Keep each entry exactly as written when you repeat it, and skip the images.
── DATASET
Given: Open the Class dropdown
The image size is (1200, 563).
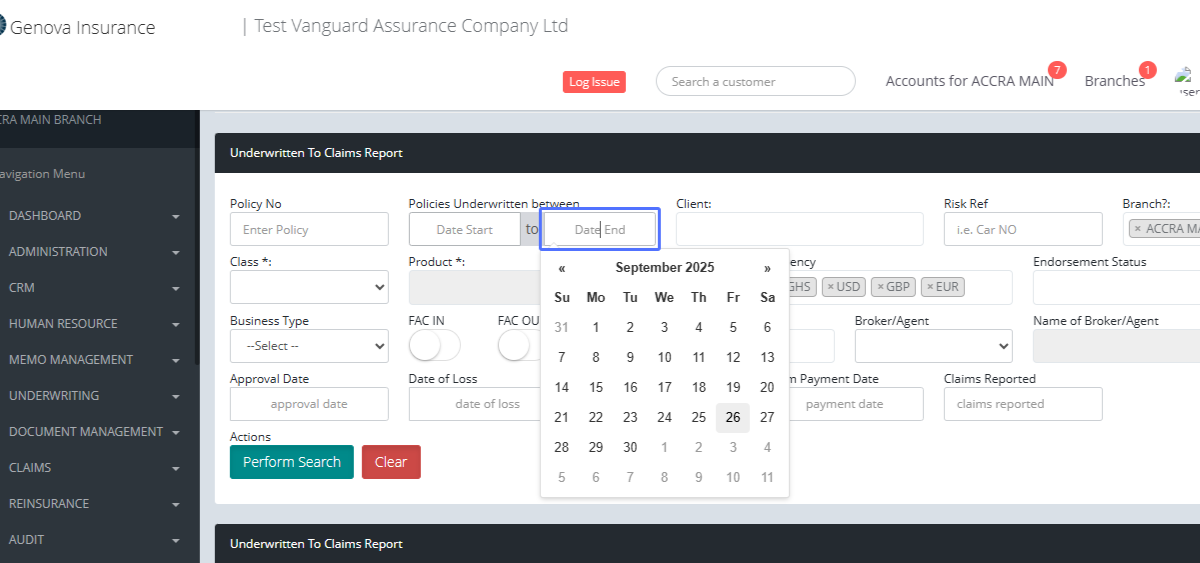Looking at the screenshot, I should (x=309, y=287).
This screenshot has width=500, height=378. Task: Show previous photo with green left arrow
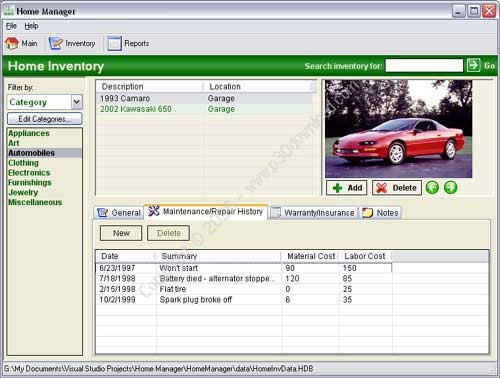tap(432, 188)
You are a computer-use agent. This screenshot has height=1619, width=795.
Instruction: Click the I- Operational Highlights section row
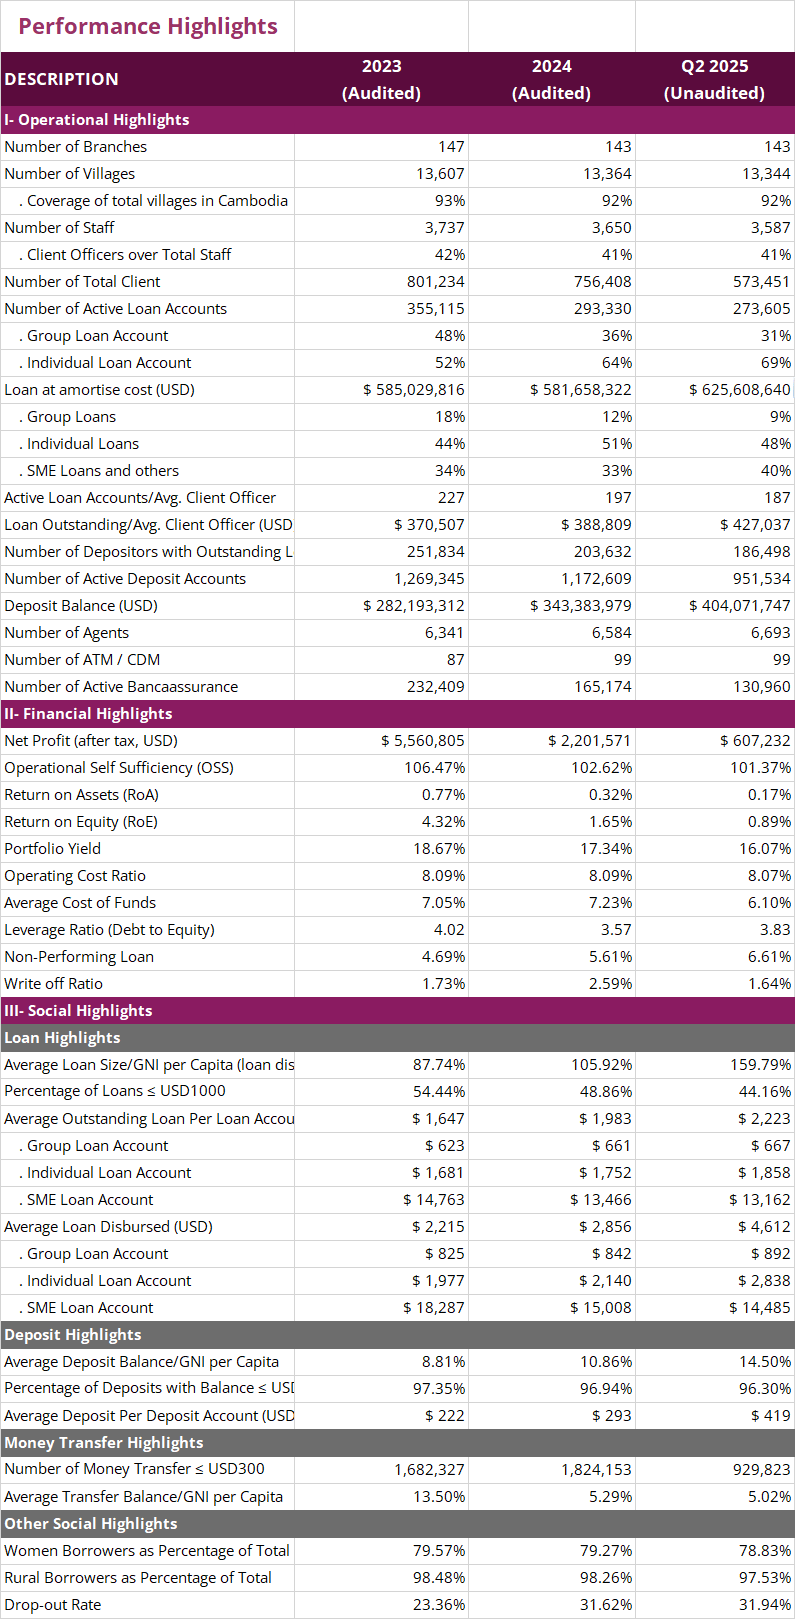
────
* [FINAL ANSWER]:
Given: Open the Class dropdown
The image size is (1200, 563).
Looking at the screenshot, I should (x=309, y=287).
This screenshot has width=500, height=378. Task: Show previous photo with green left arrow
tap(432, 188)
You are a computer-use agent. This screenshot has height=1619, width=795.
Instruction: Click the I- Operational Highlights section row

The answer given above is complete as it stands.